L’Union des associations de quartiers de la wilaya d’Annaba affirme que le chantier de réaménagement du lotissement 208 logements Belaid Belkacem est à l’arrêt depuis plus de 60 jours et appelle les autorités compétentes à une intervention immédiate. Selon le collectif, les travaux sont «restés à la bordure», laissant la zone inachevée et exposant les habitants à des risques matériels et sanitaires.
Sur le fond, les revendications portent sur des défaillances concrètes et mesurables : renforcement urgent du chantier, affichage du panneau de chantier jusqu’ici absent selon l’Union, et réparation de 7 fuites d’eau potable signalées dans le périmètre du lotissement. Ces fuites, indique l’association, compromettent l’accès à une ressource essentielle et aggravent l’inconfort des riverains.
Plus préoccupant encore, l’Union attire l’attention sur l’état du mur de soutènement jouxtant plusieurs habitations. Elle signale un risque d’effondrement et craint des glissements de terrain susceptibles d’endommager des maisons. À ce titre, l’absence de suivi et de contrôle régulier des travaux par la DUAC est pointée comme un facteur aggravant.

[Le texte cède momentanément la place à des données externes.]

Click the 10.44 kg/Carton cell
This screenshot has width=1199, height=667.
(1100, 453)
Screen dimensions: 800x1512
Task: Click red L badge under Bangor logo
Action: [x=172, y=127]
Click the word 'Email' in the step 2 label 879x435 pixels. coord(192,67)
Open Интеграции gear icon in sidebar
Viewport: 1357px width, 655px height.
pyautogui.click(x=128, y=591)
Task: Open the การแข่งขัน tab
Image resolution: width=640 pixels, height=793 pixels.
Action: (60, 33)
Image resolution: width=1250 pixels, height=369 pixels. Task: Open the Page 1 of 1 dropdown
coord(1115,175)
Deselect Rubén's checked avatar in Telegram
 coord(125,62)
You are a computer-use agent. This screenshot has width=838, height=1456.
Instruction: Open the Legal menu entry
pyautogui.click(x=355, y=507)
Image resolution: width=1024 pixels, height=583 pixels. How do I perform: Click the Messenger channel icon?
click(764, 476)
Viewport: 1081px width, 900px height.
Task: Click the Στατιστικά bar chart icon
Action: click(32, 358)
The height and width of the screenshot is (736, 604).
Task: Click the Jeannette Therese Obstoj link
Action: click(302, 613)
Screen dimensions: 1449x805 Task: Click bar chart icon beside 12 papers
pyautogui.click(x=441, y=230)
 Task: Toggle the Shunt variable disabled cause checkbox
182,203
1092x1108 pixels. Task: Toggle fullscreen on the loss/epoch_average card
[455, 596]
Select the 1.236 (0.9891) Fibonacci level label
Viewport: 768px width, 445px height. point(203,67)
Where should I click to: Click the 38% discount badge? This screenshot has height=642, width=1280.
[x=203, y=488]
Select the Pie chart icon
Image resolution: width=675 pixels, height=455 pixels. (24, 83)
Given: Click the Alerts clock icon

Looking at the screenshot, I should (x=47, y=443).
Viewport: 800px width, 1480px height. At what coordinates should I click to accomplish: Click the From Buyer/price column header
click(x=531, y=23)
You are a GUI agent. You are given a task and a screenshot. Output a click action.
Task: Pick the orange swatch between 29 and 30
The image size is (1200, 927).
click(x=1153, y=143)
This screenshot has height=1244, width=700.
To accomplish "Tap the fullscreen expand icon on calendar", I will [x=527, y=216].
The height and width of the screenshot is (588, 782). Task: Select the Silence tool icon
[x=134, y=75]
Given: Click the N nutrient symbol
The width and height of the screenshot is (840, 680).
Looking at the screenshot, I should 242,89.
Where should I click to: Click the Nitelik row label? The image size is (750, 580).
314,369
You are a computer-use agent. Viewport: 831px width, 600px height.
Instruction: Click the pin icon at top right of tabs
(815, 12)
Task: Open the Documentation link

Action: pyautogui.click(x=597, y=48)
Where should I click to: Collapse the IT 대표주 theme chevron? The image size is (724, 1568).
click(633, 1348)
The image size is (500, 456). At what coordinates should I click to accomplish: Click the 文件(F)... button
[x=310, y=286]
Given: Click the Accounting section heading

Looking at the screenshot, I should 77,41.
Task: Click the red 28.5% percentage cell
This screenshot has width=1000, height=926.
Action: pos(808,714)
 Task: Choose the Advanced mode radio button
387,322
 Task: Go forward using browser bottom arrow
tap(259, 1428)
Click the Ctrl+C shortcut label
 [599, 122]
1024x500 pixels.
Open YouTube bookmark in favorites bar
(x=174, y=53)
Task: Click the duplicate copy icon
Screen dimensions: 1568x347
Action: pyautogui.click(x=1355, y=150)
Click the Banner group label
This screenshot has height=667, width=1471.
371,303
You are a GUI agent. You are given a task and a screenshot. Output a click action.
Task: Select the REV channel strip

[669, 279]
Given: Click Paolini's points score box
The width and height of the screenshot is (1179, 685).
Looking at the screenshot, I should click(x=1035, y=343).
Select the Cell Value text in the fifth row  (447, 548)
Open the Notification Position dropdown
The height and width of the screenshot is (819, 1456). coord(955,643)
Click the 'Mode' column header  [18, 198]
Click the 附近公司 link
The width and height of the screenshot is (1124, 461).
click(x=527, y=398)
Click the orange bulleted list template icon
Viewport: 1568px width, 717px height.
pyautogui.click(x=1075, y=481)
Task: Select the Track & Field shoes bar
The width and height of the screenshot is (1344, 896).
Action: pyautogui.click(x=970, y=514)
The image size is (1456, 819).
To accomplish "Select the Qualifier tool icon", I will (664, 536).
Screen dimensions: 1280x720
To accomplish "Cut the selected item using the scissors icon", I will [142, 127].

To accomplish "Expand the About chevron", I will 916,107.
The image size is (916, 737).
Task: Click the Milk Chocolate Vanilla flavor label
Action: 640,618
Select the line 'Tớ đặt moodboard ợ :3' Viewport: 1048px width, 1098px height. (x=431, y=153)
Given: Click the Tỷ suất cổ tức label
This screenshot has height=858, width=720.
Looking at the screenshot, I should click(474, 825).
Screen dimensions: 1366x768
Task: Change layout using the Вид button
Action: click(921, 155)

Pour les riverains, l’encadrement technique et administratif est insuffisant, ce qui retarde la détection et la correction des anomalies.
L’Union formule une demande limpide : une intervention rapide et coordonnée avant l’échéance du délai contractuel, que l’association rappelle être de 4 mois. Elle réclame, en priorité, le renforcement des protections provisoires du chantier, la pose d’un panneau d’information conforme sur le site, la mise en sécurité du mur de soutènement et la résolution des fuites hydrauliques.
Sur le plan opérationnel, ces constats appellent des mesures immédiates de sécurité (inspection du mur, colmatage des fuites) et un réexamen du calendrier d’exécution. L’Union demande, par ailleurs, la mise en place d’un dispositif de suivi transparent : visites de contrôle, procès-verbaux, communication aux riverains, pour restaurer la confiance et prévenir tout litige ultérieur.